begin STORED DATA
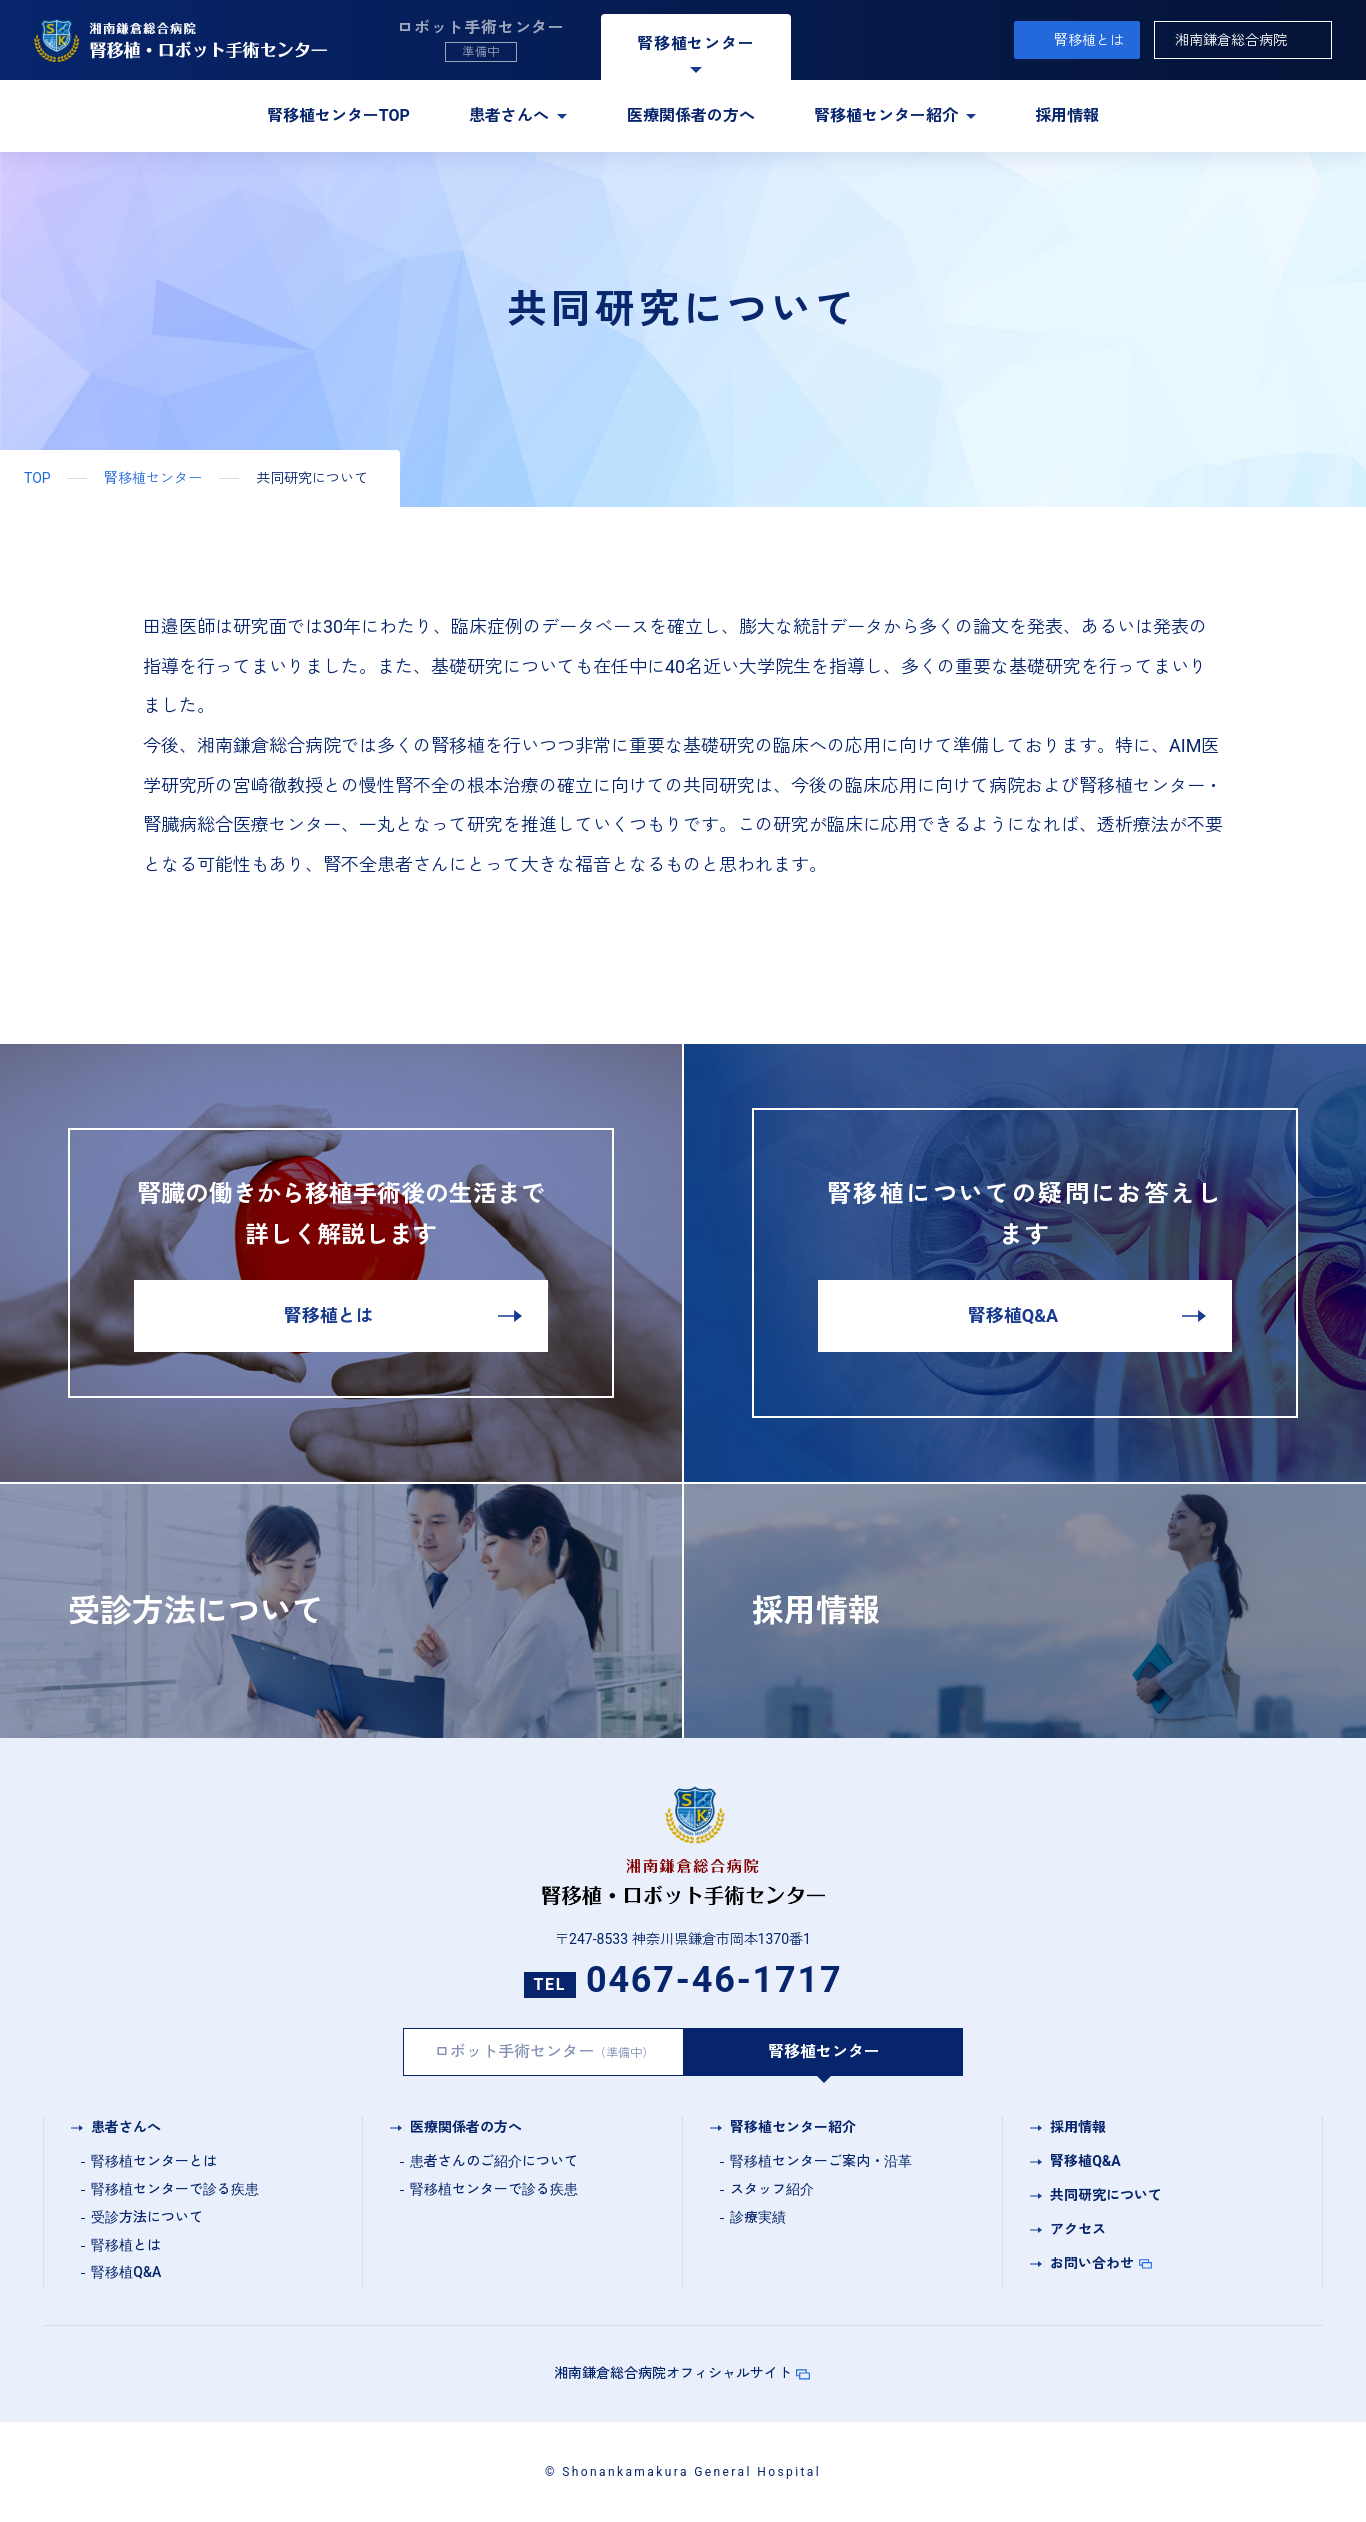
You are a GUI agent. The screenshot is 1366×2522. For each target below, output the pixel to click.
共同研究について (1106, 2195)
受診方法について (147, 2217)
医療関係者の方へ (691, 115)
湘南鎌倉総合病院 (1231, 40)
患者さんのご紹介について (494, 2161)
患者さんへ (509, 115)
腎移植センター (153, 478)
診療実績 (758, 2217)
end STORED DATA
begin STORED DATA
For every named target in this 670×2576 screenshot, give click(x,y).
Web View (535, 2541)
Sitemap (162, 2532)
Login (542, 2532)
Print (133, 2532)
end STORED DATA
Scale the entries starting with the line with "You are a GUI" and going on through the line with "診療実績 (758, 2217)": reproduce those lines in full, requests included, and multiply each click coordinate in the answers by 1.35, rounding to whole numbers with halves rounded up. Leave every other number unchanged and give only these lines.

WRITTEN REPLY
You are a GUI agent. The screenshot is 1366×2522. For each target below, output the pixel to click.
共同研究について (1493, 2963)
受診方法について (198, 2993)
医療関係者の方へ (933, 155)
湘南鎌倉総合病院 (1662, 54)
患者さんのご紹介について (667, 2917)
患者さんへ (687, 155)
腎移植センター (207, 645)
診療実績 (1023, 2993)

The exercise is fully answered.